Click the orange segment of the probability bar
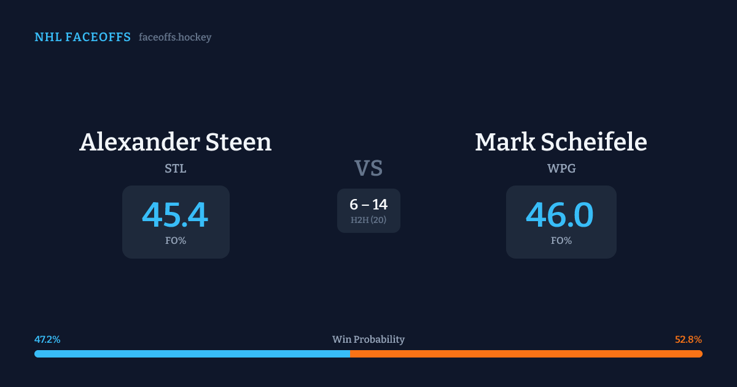[526, 354]
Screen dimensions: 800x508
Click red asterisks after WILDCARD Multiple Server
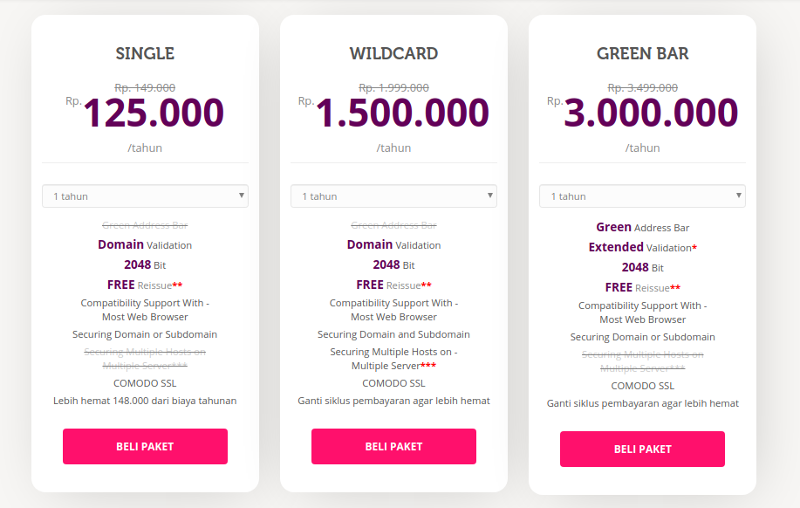428,365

· · ·

- _WORK INSTRUCTIONS_
Reproduce each record from above exactly; pictures do not belong in the copy.

- _OUTPUT BELOW_
Click the orange segment of the probability bar
[526, 354]
Screen dimensions: 800x508
Click red asterisks after WILDCARD Multiple Server
428,365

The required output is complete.